Other consortia have not demonstrated similar member commitment
(evidenced principally by the ability to raise capital) and, therefore,
lack these most essential ingredients to any technology project.
When Woodside's highly successful corporate hotel program was
launched, it soon became apparent that a mechanism was needed to route
agency transactions (including car) to the appropriate vendor more
efficiently than can be done using other CRS techniques. While standard
hotel and car reservation packages serve a purpose, their technological
limitations constrain the agent's ability to sell the complete extent of
available inventory or provide rapid and secure reservations.
A.R.M.S. bypasses the CRS-based hotel and car sales system and
interacts directly with the reservation networks of participating
vendors, thus providing as accurate a representation as possible of true
inventory and rate conditions for member agencies.
Typical CRS hotel and car booking packages are themselves independent
inventory systems which may or may not be in sync with the vendor's own
inventory base. A.R.M.S. by bypassing this intermediate step, achieves
rate and inventory status equivalent to that available by telephoning
directly to a vendor's central reservations office.
Because A.R.M.S. controlled or, in effect, "intercepted"
agency sales messages, extensive value-added processing could be
provided that handled special requests, resolved sold-out conditions
(possibly by calling direct to desired properties in an effort to secure
space), and accessed Woodside's proprietary discount corporate rate and
block inventory system.

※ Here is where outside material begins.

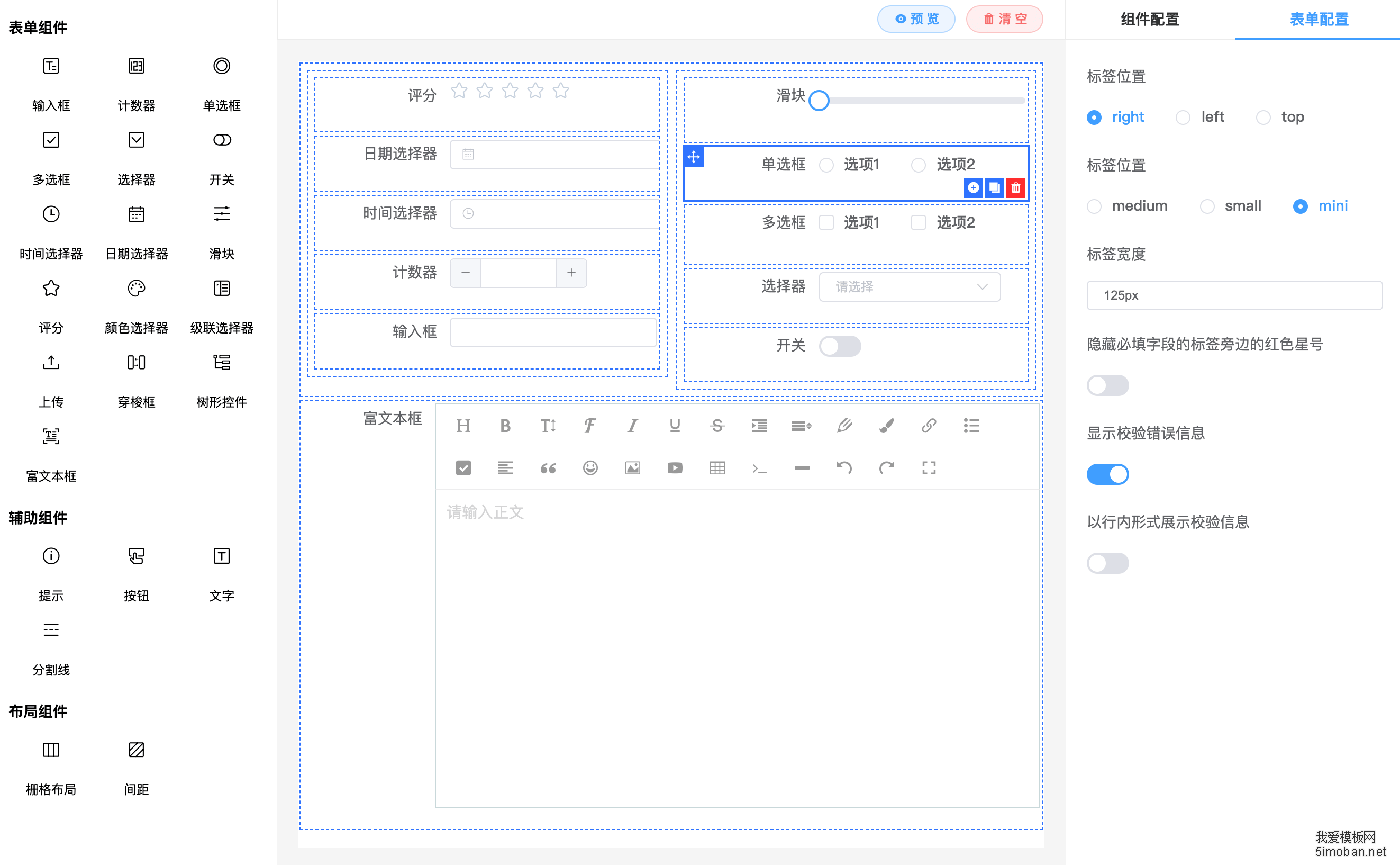Image resolution: width=1400 pixels, height=865 pixels.
Task: Click the 清空 clear button
Action: (1003, 19)
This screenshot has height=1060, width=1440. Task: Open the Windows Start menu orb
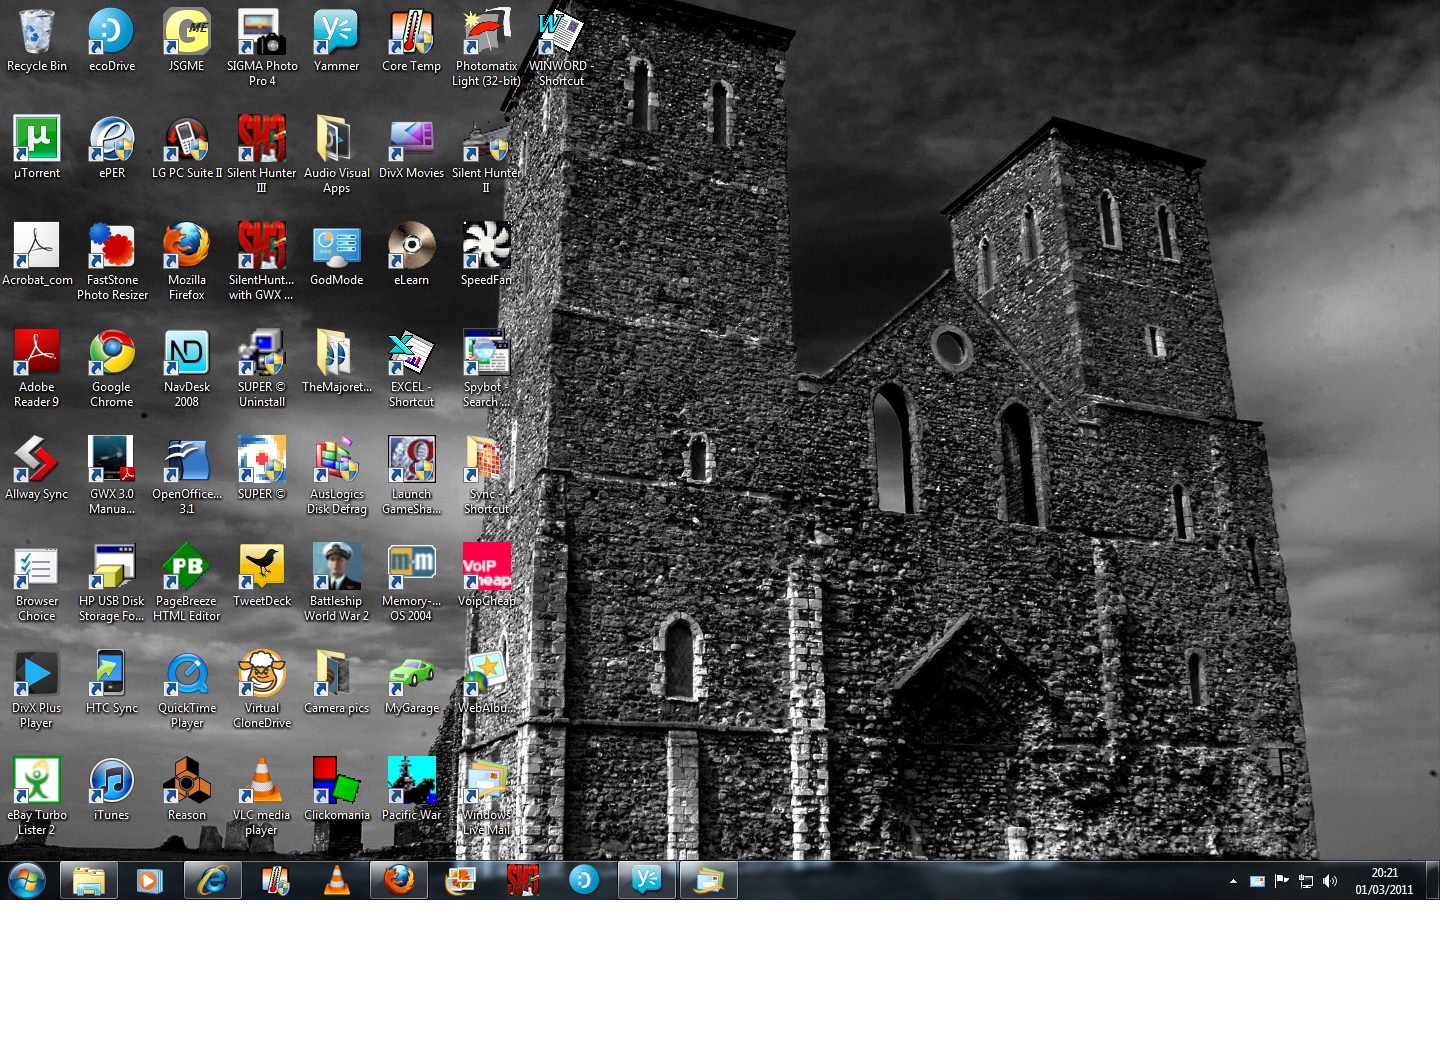pyautogui.click(x=27, y=881)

This is the essence of the enhanced transaction
processing offered by Woodside to its members and can represent not only
competitive advantages but also processing efficiencies to an agency.

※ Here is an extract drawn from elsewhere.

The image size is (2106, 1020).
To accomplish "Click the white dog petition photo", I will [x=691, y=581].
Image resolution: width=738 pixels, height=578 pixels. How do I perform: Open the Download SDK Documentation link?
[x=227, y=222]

Central transaction processing also permits greatly enhanced MIS to
be generated reflecting agency vendor usage patterns -- an unfulfilled
objective of most other agency consortia.
Gaining the consent and active cooperation of so many vendors on a
large scale is among the most notable accomplishments of agency
cooperation through A.R.M.S. and eloquent testimony of the system's
overall benefits to all participants -- agency and vendor.
Technologically it is neither the industry panacea nor the computer
monstrosity some have suggested. A.R.M.S. is a conceptually direct
processing system, functioning essentially as a message switch and
communications network, that supports a complex processing environment
and provides value to its users in spite of a cumbersome command
structure (agents must use computerized transaction masks held in a CRS
to properly construct an A.R.M.S. message) because those alternative
hotel and car booking methods have lagged so far behind agent needs.
The CRS vendors, with numerous enhancements and maintenance projects
demanding attention, have been mostly inflexible as to adding CRS
features or services to meet certain market needs. Although there has
traditionally been no shortage of valuable CRS enhancements from all
vendors, these often fall short of adequately addressing long-standing
processing inefficiencies, particularly hotel bookings, that plague
agency operations.
Proprietary technology, as shown through A.R.M.S., can not only be
non-threatening to a CRS vendor but can also significantly advance
technological alternatives and new ways of handling old problems for all
system users by proving their practicality and value. This also speaks
to the value of cooperation in CRS development, abhorrent to some
vendors, and the folly of technological isolationism.
While hardware and software resources are not lacking in the travel
industry, product vision and an appreciation of user needs are often
severely constrained. A.R.M.S., as it evolves from a proprietary product
to an integral part of a CRS, is potentially one of the most significant
events in agency automation to watch in 1987, as the resulting products
and services may comprise a package as close as yet developed to one
addressing real user promotional and operational needs on a large scale.